■ Instructions to follow:
Copy out the lines below, from the line containing "Image resolution: width=657" through the end, without changing them and without the pictures.
═══
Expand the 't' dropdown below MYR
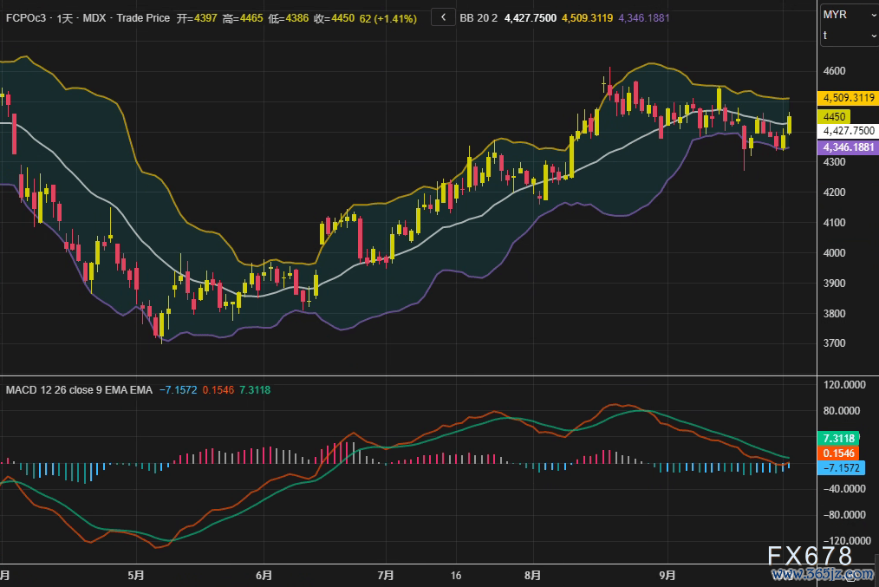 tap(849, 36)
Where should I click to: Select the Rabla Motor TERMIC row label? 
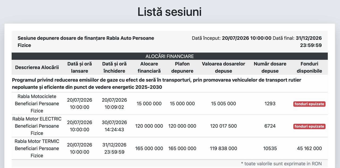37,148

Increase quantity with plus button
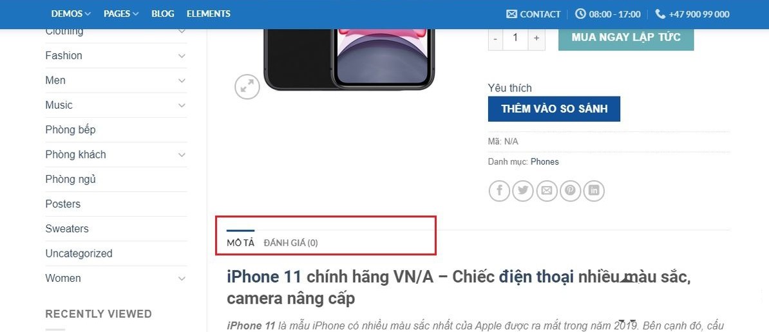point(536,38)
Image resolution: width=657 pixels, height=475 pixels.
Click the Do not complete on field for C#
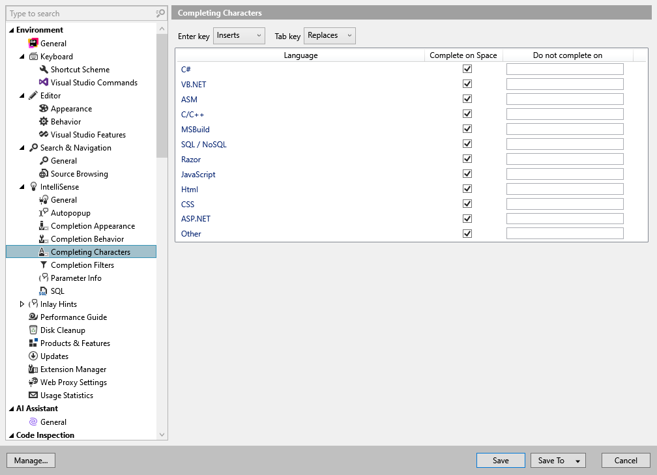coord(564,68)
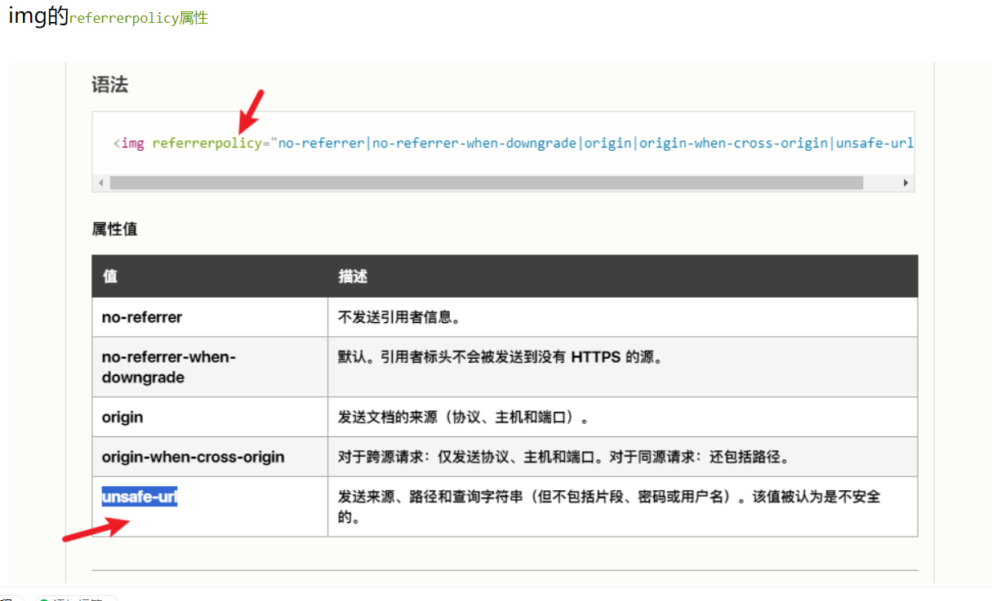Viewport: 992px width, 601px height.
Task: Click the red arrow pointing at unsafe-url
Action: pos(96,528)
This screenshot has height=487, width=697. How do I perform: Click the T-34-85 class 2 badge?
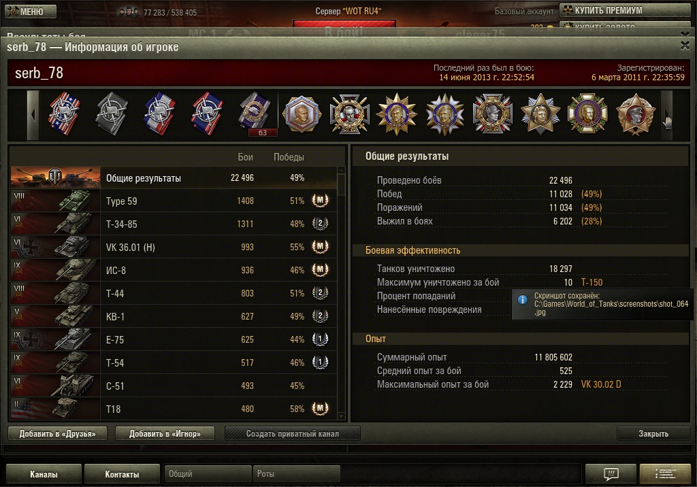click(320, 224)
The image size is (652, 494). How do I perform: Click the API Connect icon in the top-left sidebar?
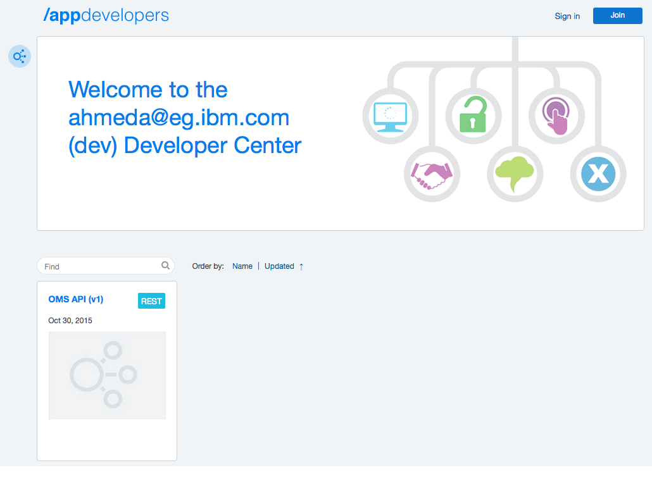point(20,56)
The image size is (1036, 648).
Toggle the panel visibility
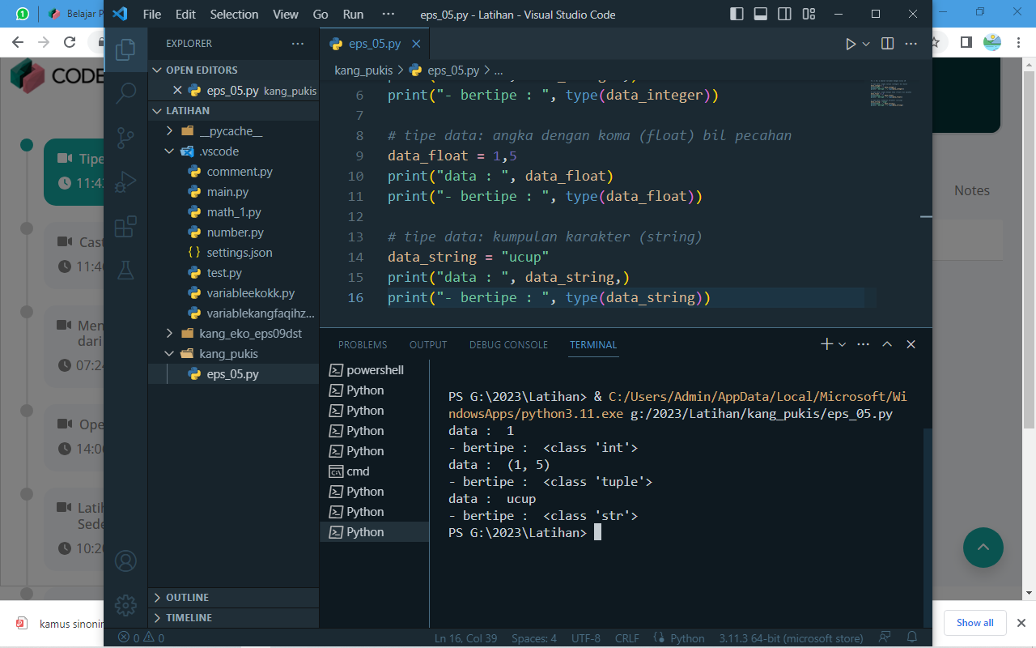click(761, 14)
═══
■ Answer to the problem:
Image resolution: width=657 pixels, height=475 pixels.
Click the Do not complete on field for C#
coord(564,68)
Viewport: 992px width, 601px height.
Task: Click the red arrow pointing at unsafe-url
Action: pos(96,528)
This screenshot has height=487, width=697. How do I perform: Click the T-34-85 class 2 badge?
click(320, 224)
The image size is (652, 494). How do I perform: Click the API Connect icon in the top-left sidebar?
point(20,56)
The image size is (1036, 648).
Toggle the panel visibility
click(761, 14)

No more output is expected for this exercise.